Send your ratings of these Oracularities on a scale of 1 = "not funny"
to 5 = "very funny" with the volume number to oracle-vote on iuvax, eg:
   382
   2 1 3 4 3   5 3 3 4 1

382   10 votes 17011 13033 02422 14230 40321 21511 15301 04411 06121 16201
382   2.8 mean  2.4   3.4   3.4   2.7   2.6   2.8   2.5   2.9   2.8   2.4


382-01    (17011 dist, 2.4 mean)
Selected-By: well!well!ewhac@apple.com (Leo 'Bols Ewhac' Schwab)
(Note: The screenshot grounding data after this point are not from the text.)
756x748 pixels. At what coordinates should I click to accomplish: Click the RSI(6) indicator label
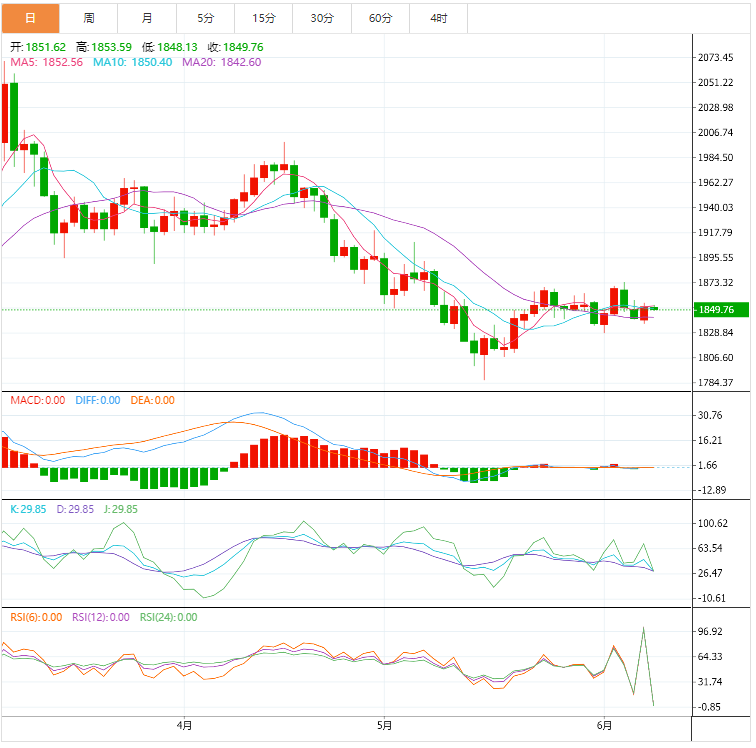pyautogui.click(x=36, y=617)
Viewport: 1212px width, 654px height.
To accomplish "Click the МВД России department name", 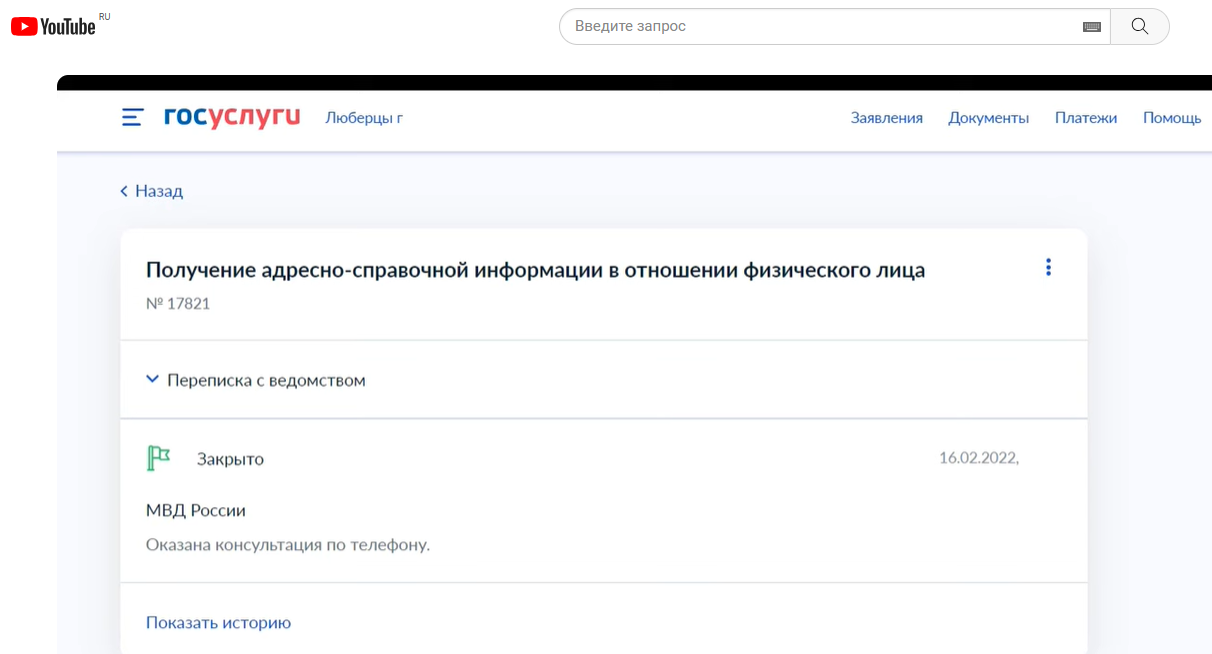I will tap(196, 510).
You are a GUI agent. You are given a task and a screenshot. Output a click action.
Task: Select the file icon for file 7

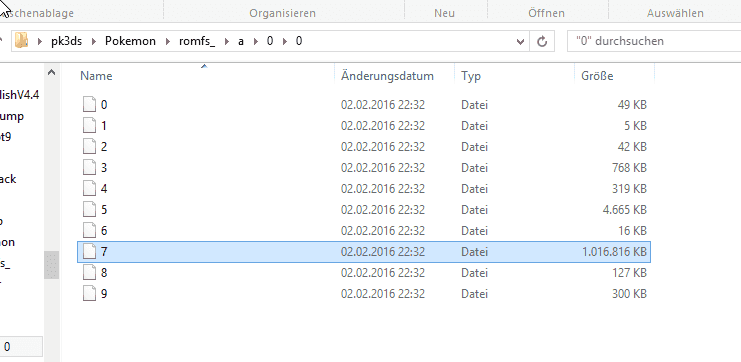[x=89, y=251]
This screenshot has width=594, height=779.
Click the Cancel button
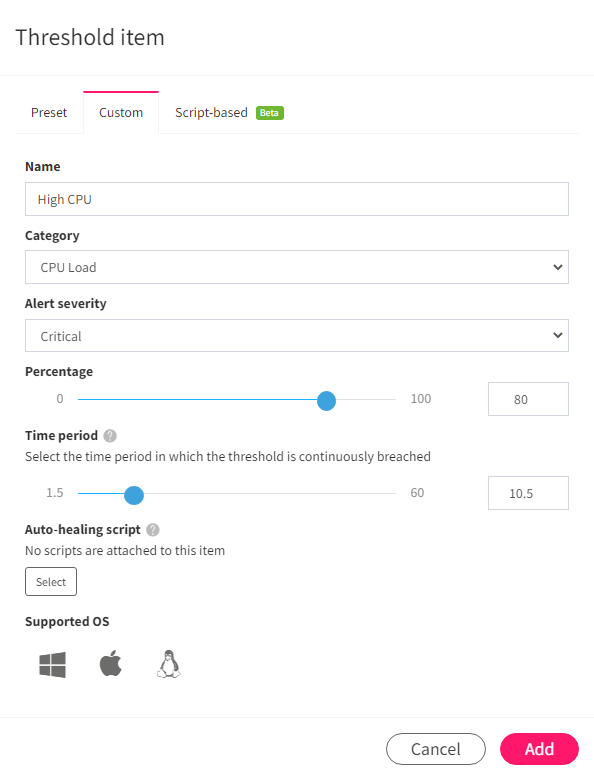436,749
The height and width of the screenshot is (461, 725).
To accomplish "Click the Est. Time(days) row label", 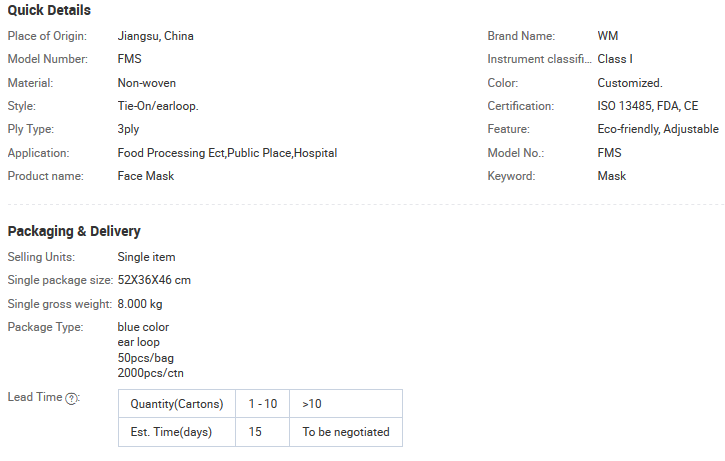I will [x=177, y=432].
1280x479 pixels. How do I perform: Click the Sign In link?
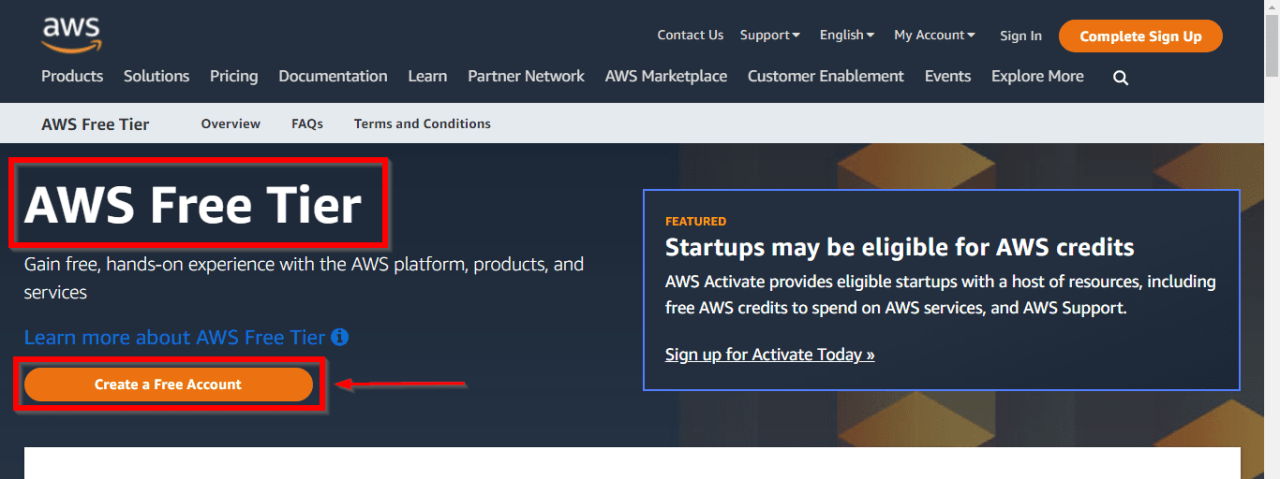[x=1021, y=36]
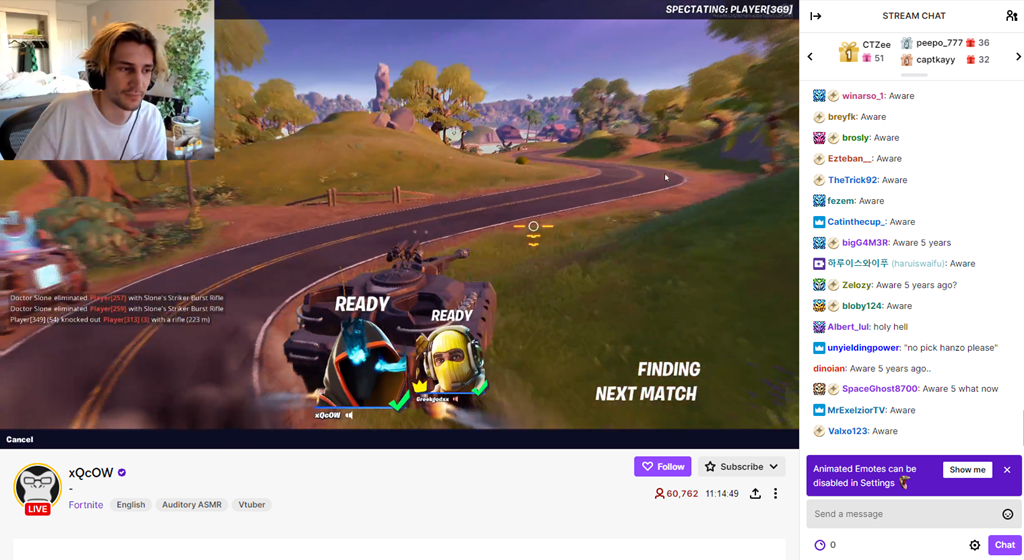Open the Fortnite category link
Image resolution: width=1024 pixels, height=560 pixels.
tap(86, 505)
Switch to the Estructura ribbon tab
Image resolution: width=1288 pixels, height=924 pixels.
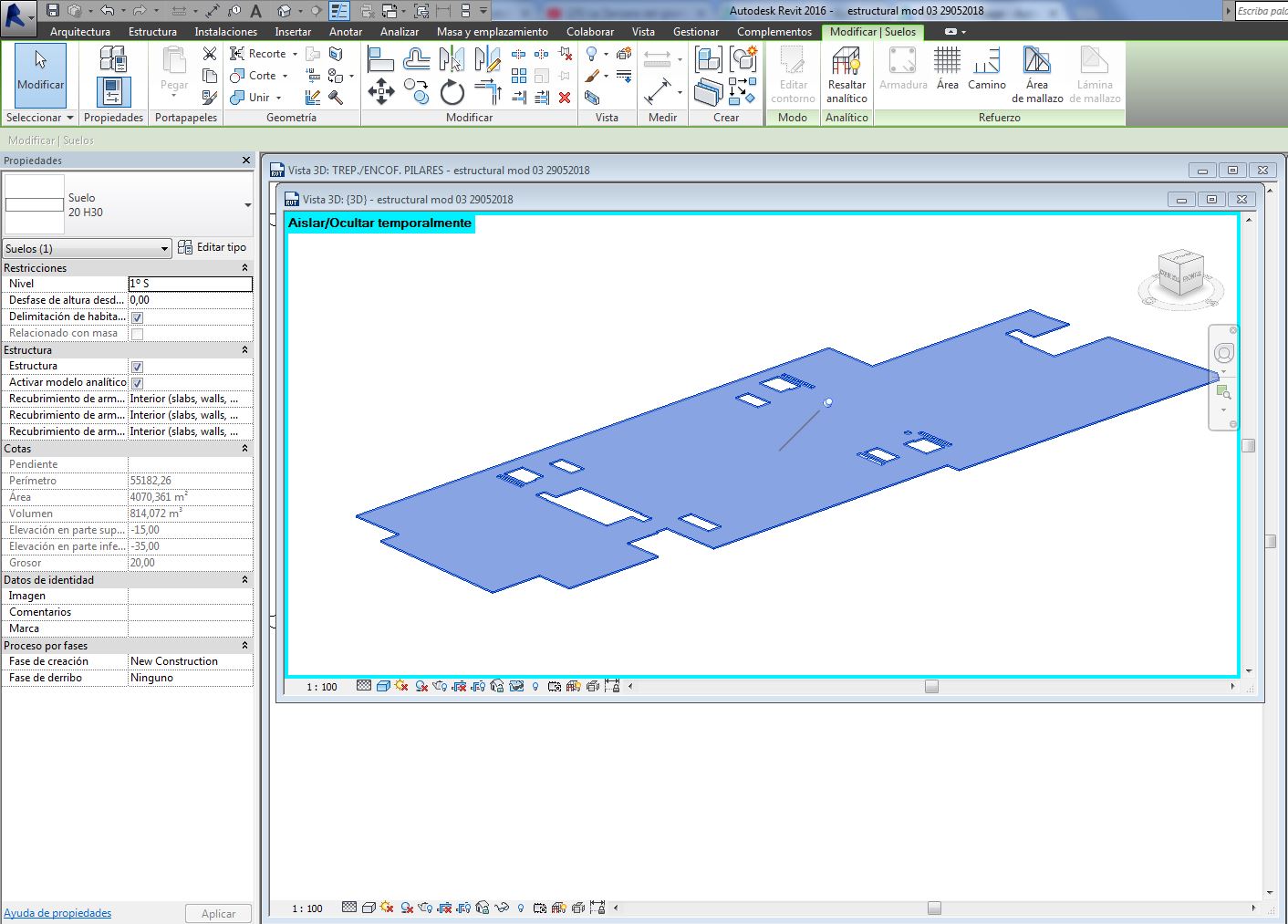152,30
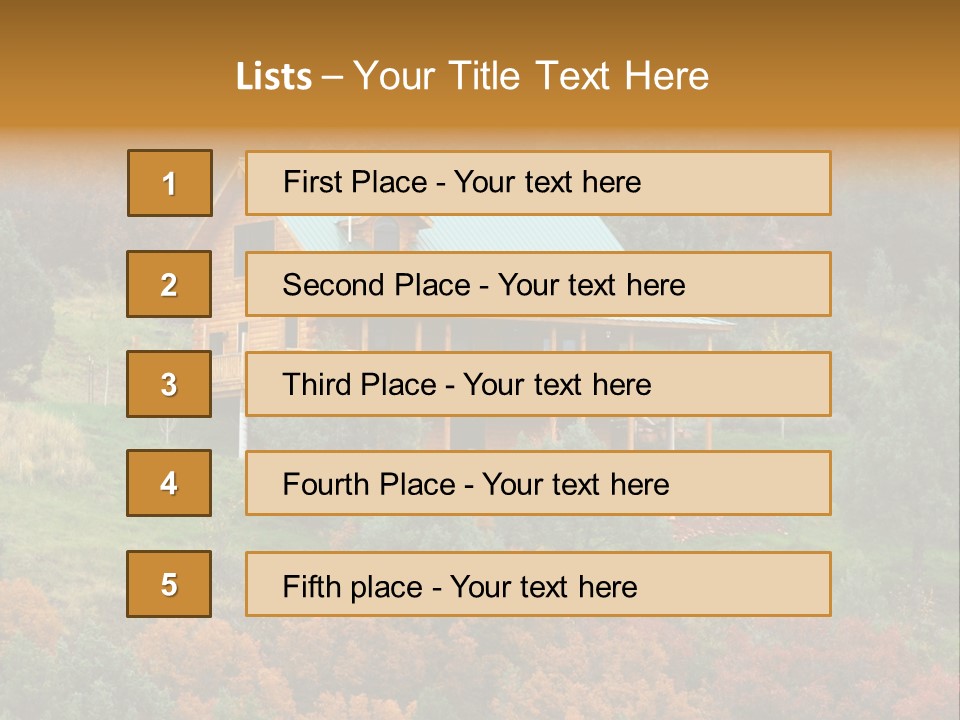
Task: Click 'Your text here' in Third Place bar
Action: [x=557, y=385]
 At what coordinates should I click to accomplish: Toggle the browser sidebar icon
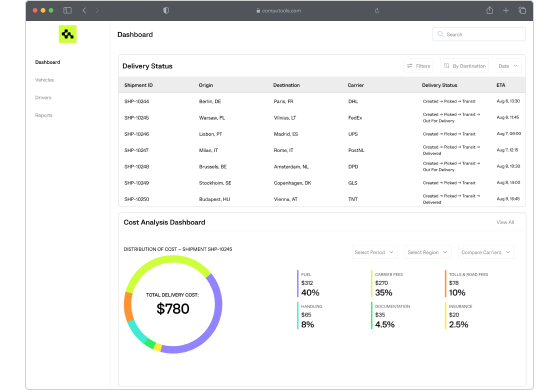click(x=67, y=10)
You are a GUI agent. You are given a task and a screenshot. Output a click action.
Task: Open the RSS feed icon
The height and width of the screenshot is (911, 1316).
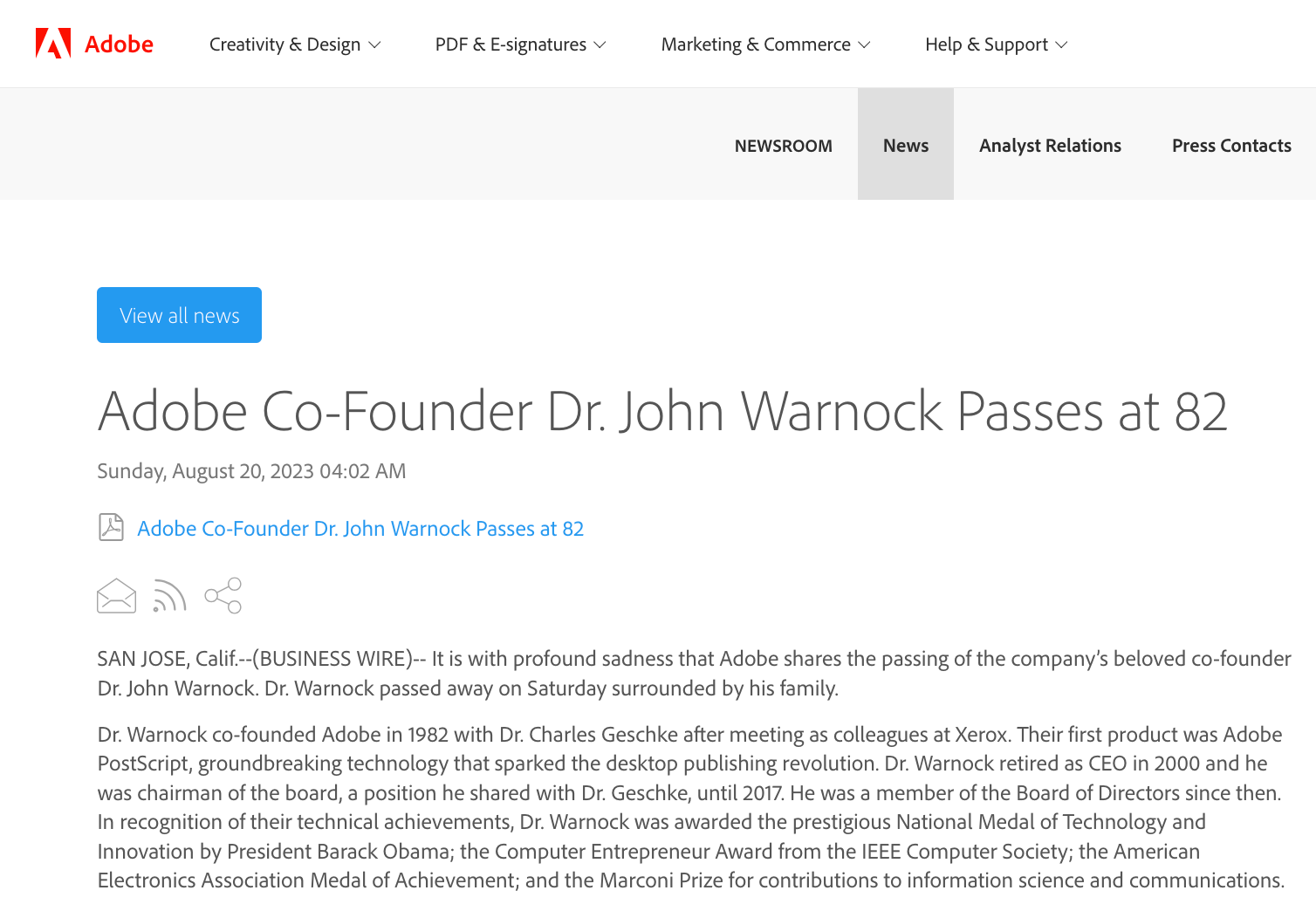pos(169,596)
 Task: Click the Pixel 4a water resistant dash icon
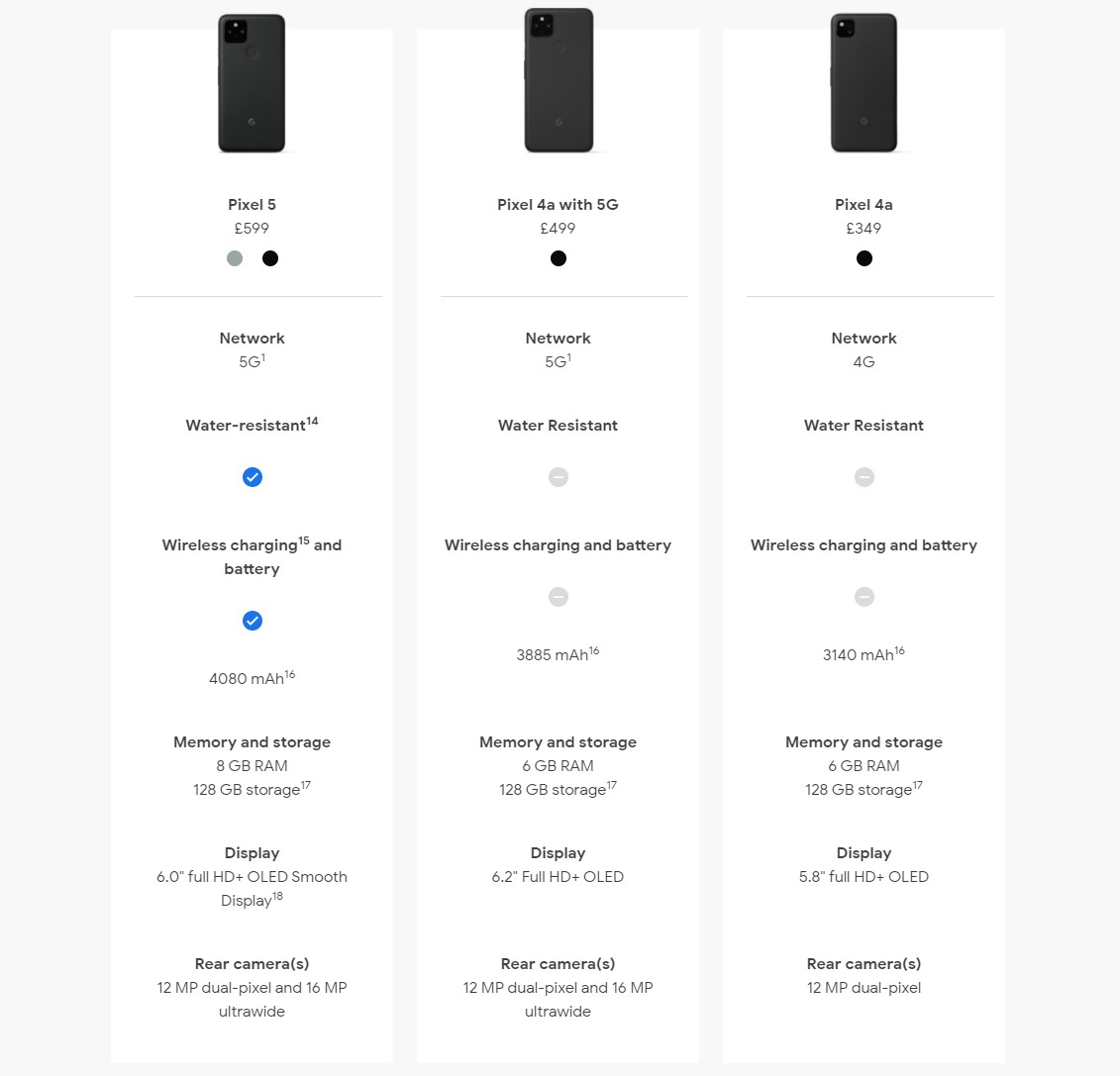coord(865,477)
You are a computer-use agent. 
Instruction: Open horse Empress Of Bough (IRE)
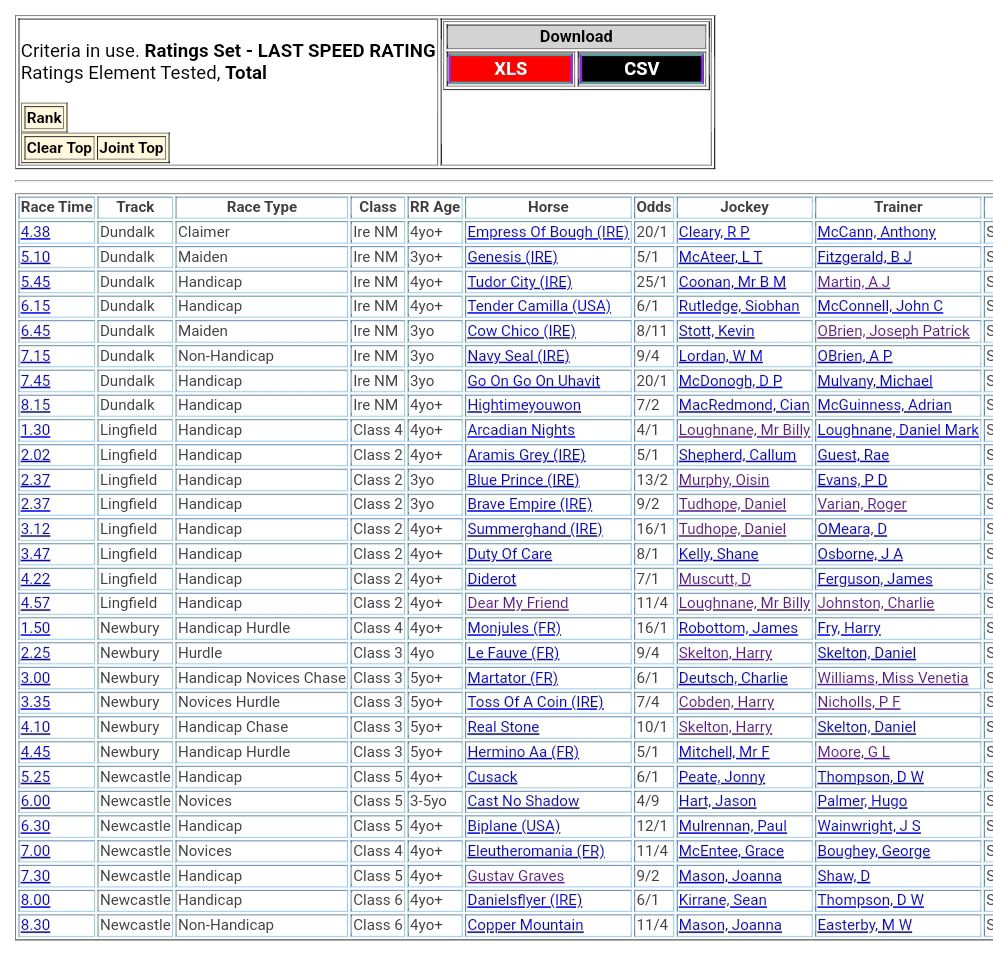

The Usenet Oracle has pondered your question deeply. Your question was:

>                                      __
>                                     / /
>             _                      / /
>           _---_           ____    / /_____
>         \__ O                 |  / /|
>            /\__-(---          |_/ /_|
>           /       Oracle Most  / /
>          / \      Wise, Help!          _---_    Walk the plank, ye
>         /  /         A                   O __/  land-lubbing dog!
>         _   ---)-__/G\__-(---   _ ---)-__/\
>       _---_        /          _---_        \
>     \__ O         / \           O __/     / \
>        /\__-(--- / _/    ---)-__/\        \  \
>       /          _---_            \
>      / \           O  |          / \
>     /  /          /|\ |          \  \
>                  ( | \u
>                    |
>                   / \_  Aye, me maties,
>                  /   |  a new playmate
>                         for Davie he be!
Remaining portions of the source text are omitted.